Release Date: 08/08/2017 17:45
Code(s): PGL     PDF:  
Wrap Text
Posting of Compulsory Acquisition Notices

PALLINGHURST RESOURCES LIMITED
(Incorporated in Guernsey)
(Guernsey registration Number: 47656)
(South African external company registration number 2009/012636/10)
Share code on the BSX: PALLRES ISIN: GG00B27Y8Z93
Share code on the JSE: PGL
(‘Pallinghurst’ or the ‘Company’)


NOT FOR RELEASE, PUBLICATION OR DISTRIBUTION, IN WHOLE OR IN PART,
DIRECTLY OR INDIRECTLY, IN, INTO OR FROM ANY JURISDICTION WHERE TO DO
SO WOULD CONSTITUTE A VIOLATION OF THE RELEVANT LAWS OR
REGULATIONS OF SUCH JURISDICTION

OFFER for GEMFIELDS PLC by PALLINGHURST RESOURCES LIMITED

Posting of Compulsory Acquisition Notices
On 19 May 2017, the Board of Pallinghurst Resources Limited (“Pallinghurst”) announced the terms
of an offer to be made by Pallinghurst through which Pallinghurst would offer to acquire the entire
issued and to be issued share capital of Gemfields plc (“Gemfields”) (other than the Gemfields Shares
already held by the Pallinghurst Group), to be implemented by means of a takeover offer within the
meaning of Part 28 of the Companies Act 2006 (the “Offer”). Under the terms of the Offer, each
Gemfields Shareholder will be entitled to receive 1.91 Pallinghurst Shares for each Gemfields Share.
On 13 June 2017, Pallinghurst posted to Gemfields Shareholders an offer document containing the
full terms and conditions of the Offer (the “Offer Document”). The Offer became wholly
unconditional on 26 June 2017.
On 1 August 2017, the Company announced that the Offer had been closed to acceptances and that it
had received valid acceptances to the Offer, representing not less than 90% in value of the Gemfields
Shares to which the Offer relates and 90% of the voting rights attaching to such shares, pursuant to
section 979(2) of the Companies Act 2006 (the “CA 2006”).

Compulsory Acquisition
Further to its announcement on 1 August 2017 regarding its intention to implement the compulsory
acquisition procedure under Chapter 3 of Part 28 of the CA 2006, Pallinghurst announces the despatch
today of formal compulsory acquisition notices under Sections 979 and 980 of the CA 2006 (the
“Compulsory Acquisition Notices”) to Gemfields Shareholders who have not yet accepted the Offer.

◆ MATERIAL PROVIDED:
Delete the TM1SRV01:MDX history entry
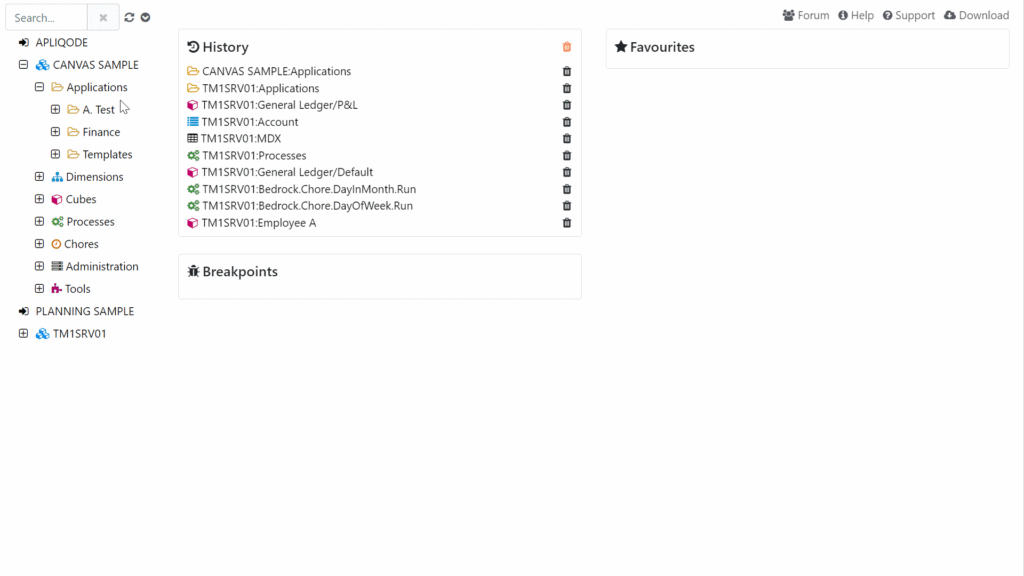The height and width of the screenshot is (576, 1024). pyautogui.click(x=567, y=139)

==

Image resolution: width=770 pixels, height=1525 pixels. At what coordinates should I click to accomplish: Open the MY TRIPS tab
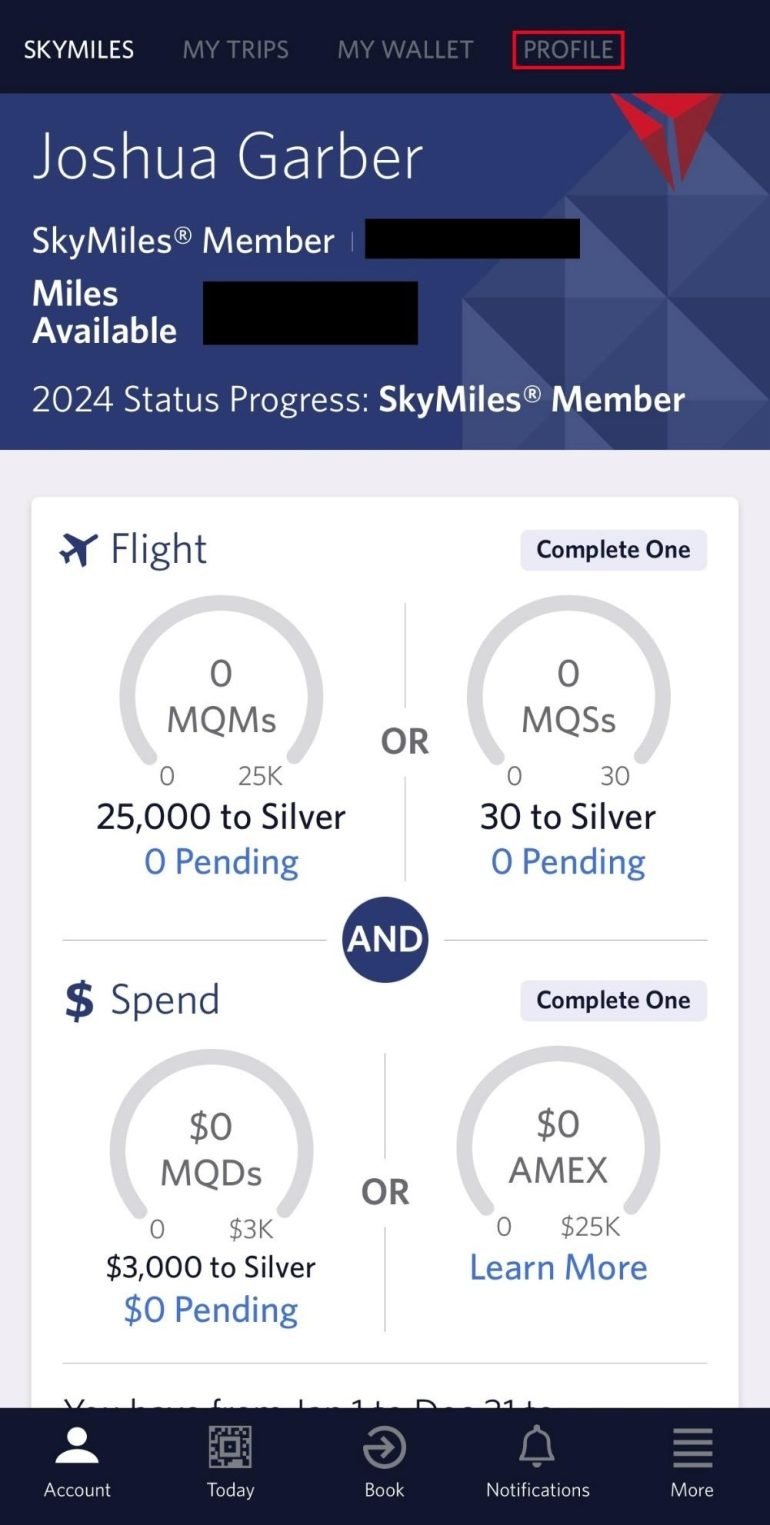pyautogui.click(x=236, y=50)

==

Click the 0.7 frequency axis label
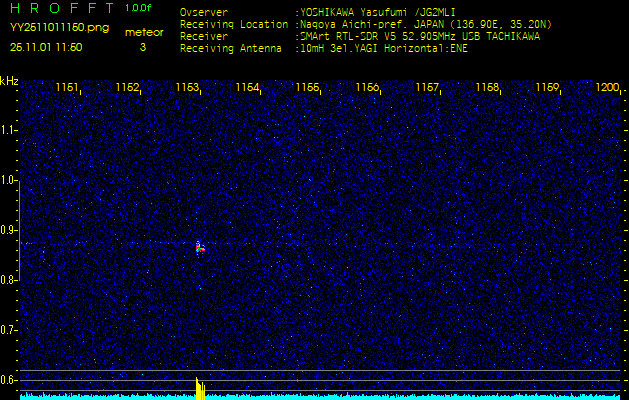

◆ TO BE DONE:
1. Which dates written with a month name appear in the Pallinghurst announcement about the Gemfields offer? List each one once.
2. Translate this sentence from the Pallinghurst announcement into French: "The Offer became wholly unconditional on 26 June 2017."
3. Write the next few sentences of the Pallinghurst announcement about the Gemfields offer, picking up after its final sentence.
You will not need the records for these tasks.

◆ ANSWERS FOR THE EXERCISE:
1.
- 19 May 2017
- 13 June 2017
- 26 June 2017
- 1 August 2017

2. L'Offre est devenue entièrement inconditionnelle le 26 juin 2017.

3.
These notices set out Pallinghurst’s intention to apply the provisions of Section 979 of the Act to
acquire compulsorily any remaining Gemfields Shares in respect of which the Offer has not been
accepted on the same terms as the Offer. The transfer of Gemfields Shares in accordance with the
Compulsory Acquisition Notices will take place on 19 September 2017, being six weeks from the date
of the Compulsory Acquisition Notices.

On the expiry of six weeks from the date of the Compulsory Acquisition Notices, being 19 September
2017, the Gemfields Shares held by those Gemfields Shareholders who have not accepted the Offer
will be acquired compulsorily by Pallinghurst on the same terms as the Offer. The consideration to
which those Gemfields Shareholders will be entitled will be held by Gemfields as trustee on behalf of
those Gemfields Shareholders who have not accepted the Offer and they will be requested to claim
their consideration by writing to Gemfields at the end of the six-week period.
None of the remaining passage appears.